Indonesia: Economic growth ticks down in Q3 but remains robust
GDP growth surprises markets on the downside: Economic momentum softened in the third quarter, with GDP expanding 4.9% year on year (Q2: +5.0% yoy) and marking the lowest reading in a year. The downtick was slightly below market expectations and was largely due to calendar effects—such as the Idhul Fitri celebrations, which fell in Q2 this year—plus weak net exports amid declining external demand for commodities and strong domestic activity fanning imports. Meanwhile, quarter-on-quarter GDP growth slowed to 1.5% in Q3 from 3.8% in Q2.
Net exports chiefly drag on momentum: Domestically, private consumption growth was steady at Q2’s 4.9% yoy in Q3. More positively, public consumption growth accelerated to 4.6% in Q3 (Q2: +1.4% yoy), likely due to the transition to a new government and upcoming regional elections in November. Fixed investment growth also picked up in Q3, to 5.1%, following the 4.4% expansion logged in the prior quarter, boosted by infrastructure projects and capital investment.

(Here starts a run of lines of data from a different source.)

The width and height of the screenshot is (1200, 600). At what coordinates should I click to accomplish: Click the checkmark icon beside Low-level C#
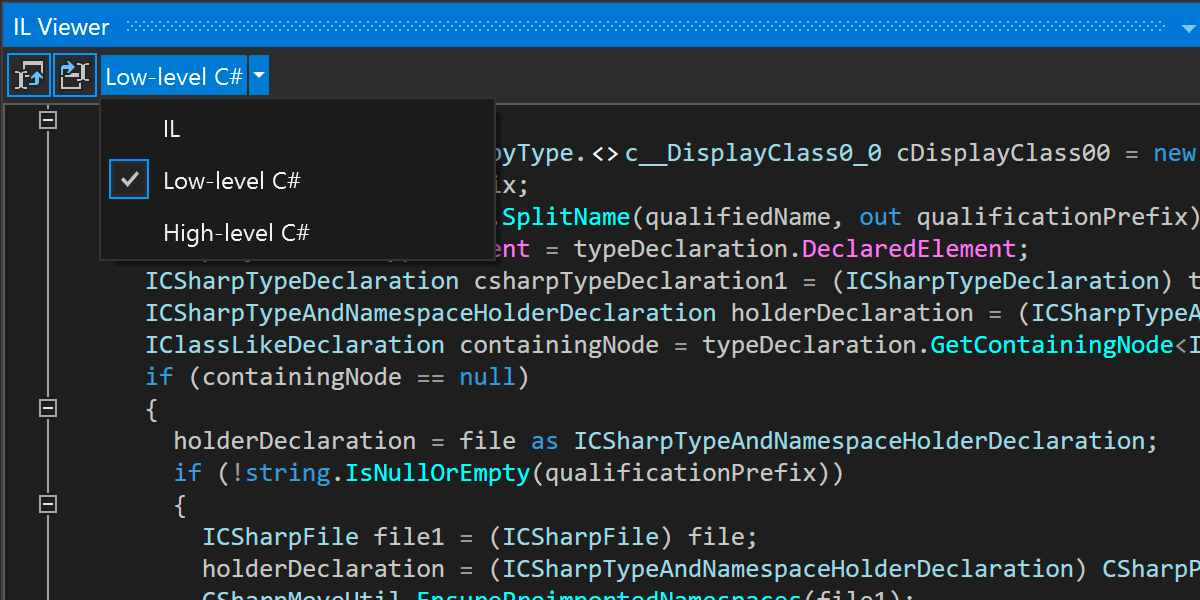tap(128, 180)
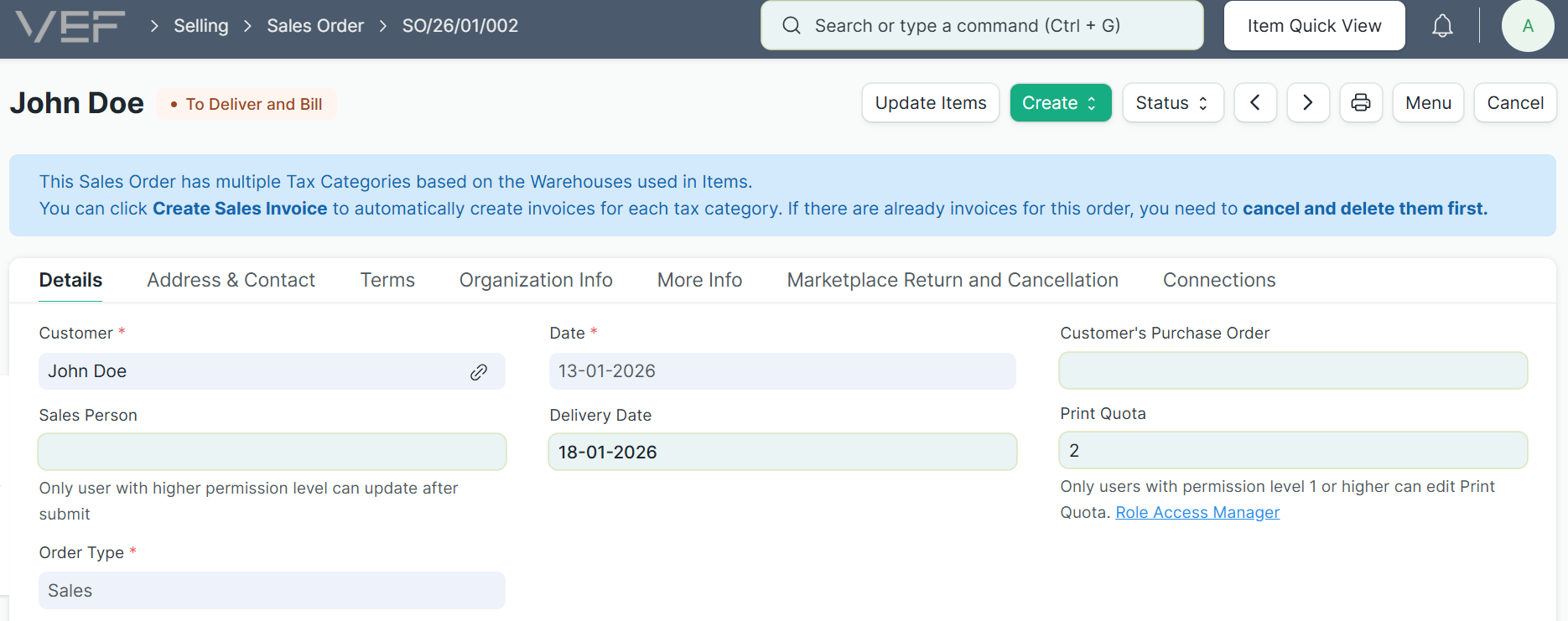This screenshot has height=621, width=1568.
Task: Navigate to Selling breadcrumb
Action: pos(200,26)
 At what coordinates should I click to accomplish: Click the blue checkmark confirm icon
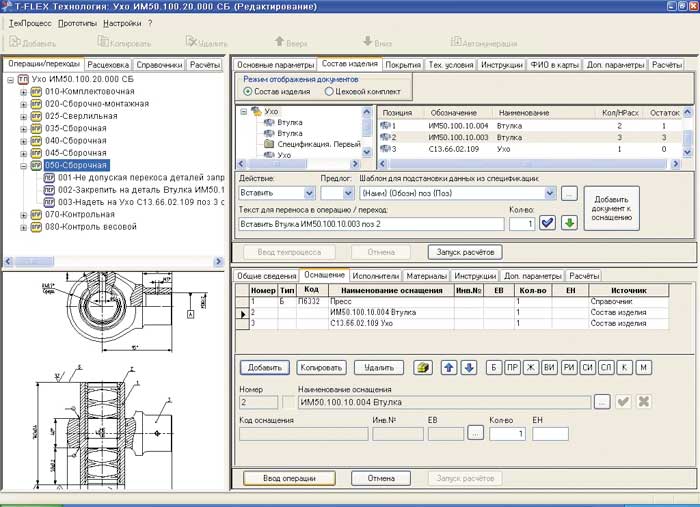click(x=547, y=224)

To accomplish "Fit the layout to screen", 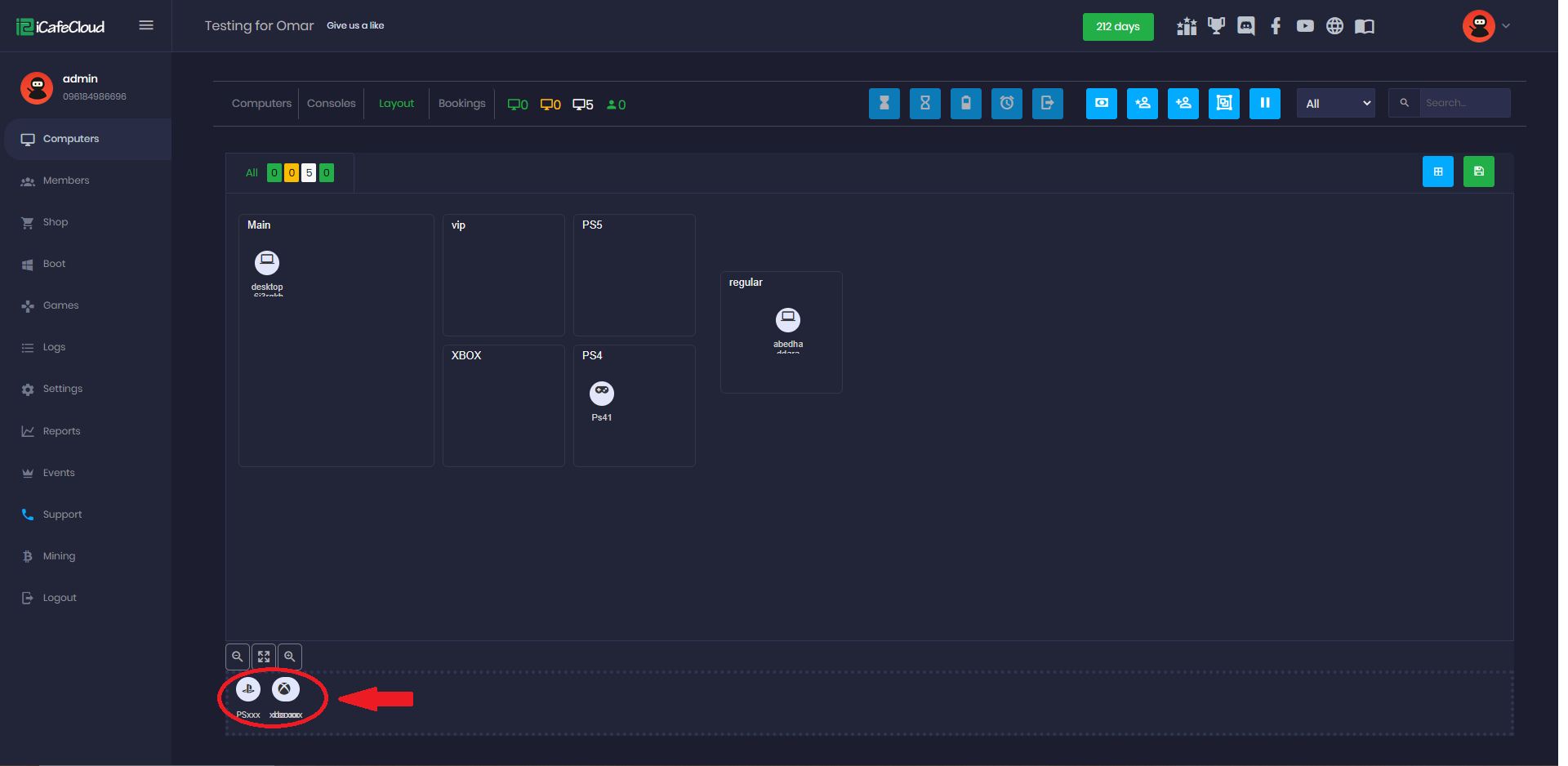I will 264,657.
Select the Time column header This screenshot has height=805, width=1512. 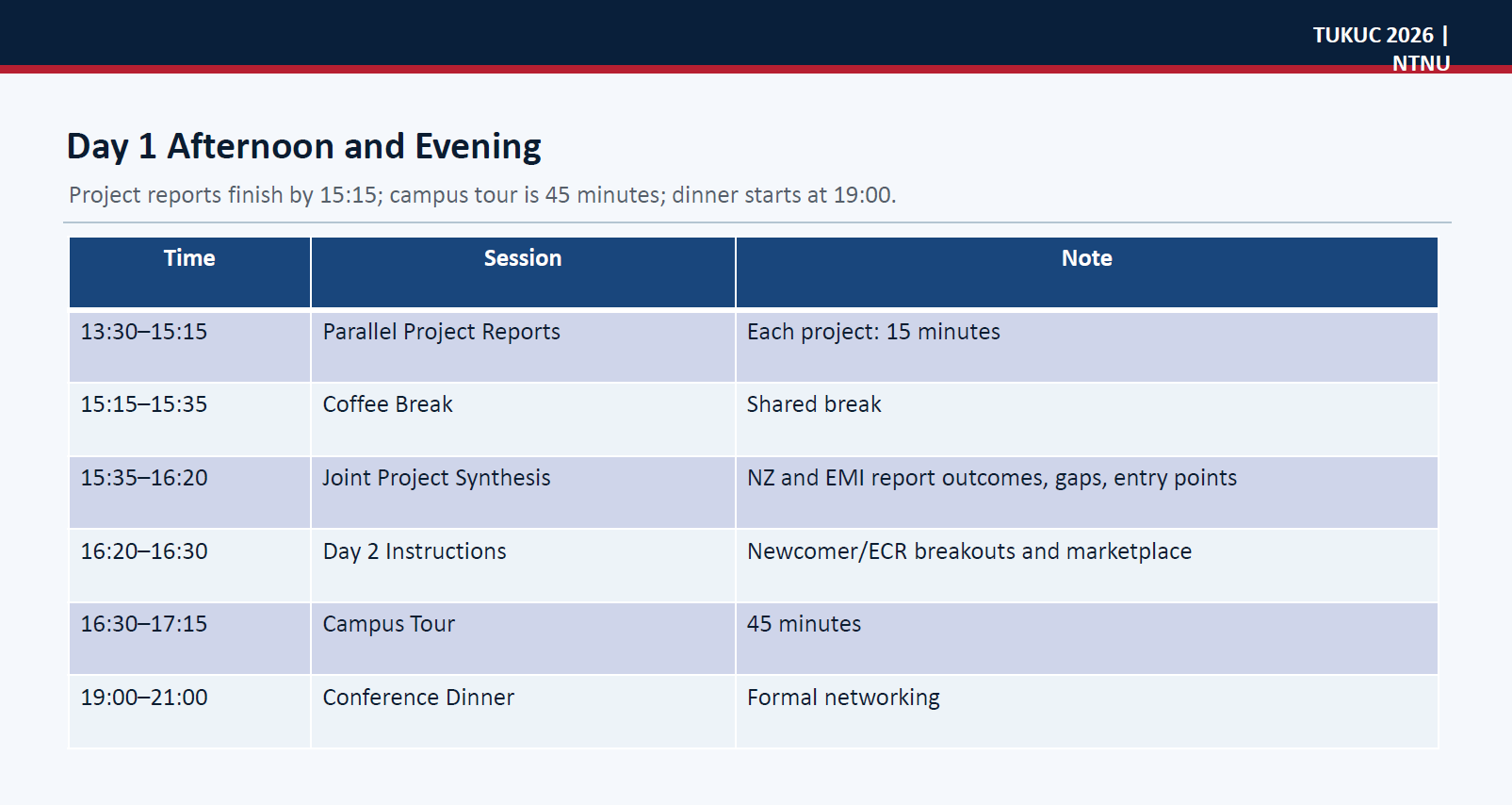coord(189,272)

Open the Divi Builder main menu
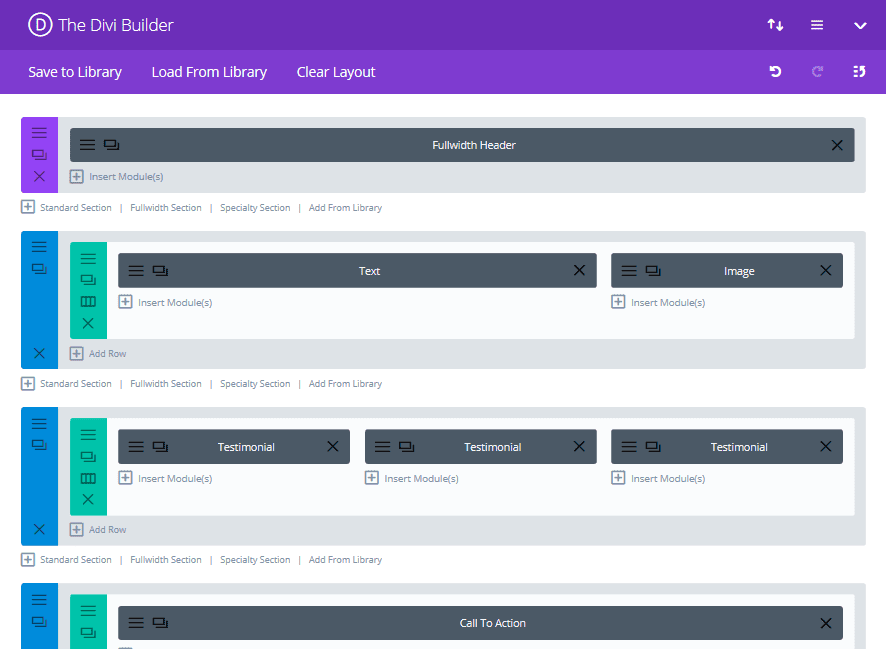click(x=817, y=24)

On the external front, net exports detracted 0.1 percentage points from overall growth in Q3, contrasting Q2’s 0.4 percentage point contribution. Exports of goods and services growth sped up to 9.1% in Q3 (Q2: +8.2% yoy), while imports of goods and services growth picked up to 11.5% (Q2: +7.8% yoy).
Robust GDP growth expected ahead: Going forward, the Indonesian economy will continue to expand at a robust pace, hovering near Q3’s expansion. As a result, 2025’s growth will broadly match 2024’s projection, as stronger rises in private spending, fixed investment and exports roughly offset a weaker public consumption increase. Higher-than-expected fiscal spending under President Subianto is a key upside risk, while protectionist policies under U.S. President Trump are a downside risk.
Panelist insight: Nomura analysts Euben Paracuelles and Nabila Amani commented on the outlook:
“Our forecast pencils in Q4 GDP growth at a relatively stable 5.0% y-o-y, owing to more limited boost to domestic demand from the regional elections. Household spending growth is also likely to remain subdued. […] We also expect investment spending growth to stabilize rather than pick-up further, owing to some uncertainty around the political transition, weak external demand (particularly from China) and low commodity prices.”
United Overseas Bank analyst Enrico Tanuwidjaja was more optimistic:
“We expect Indonesia’s economic growth to rebound slightly higher in 4Q24 on the back of likely faster and bigger government spending that may continue to support and boost domestic demand. We are also likely seeing steady growth to continue in the coming quarters that are likely to be driven by the hastening of fiscal spending, on top of higher investment spending (driven by FDI), and steady consumption.”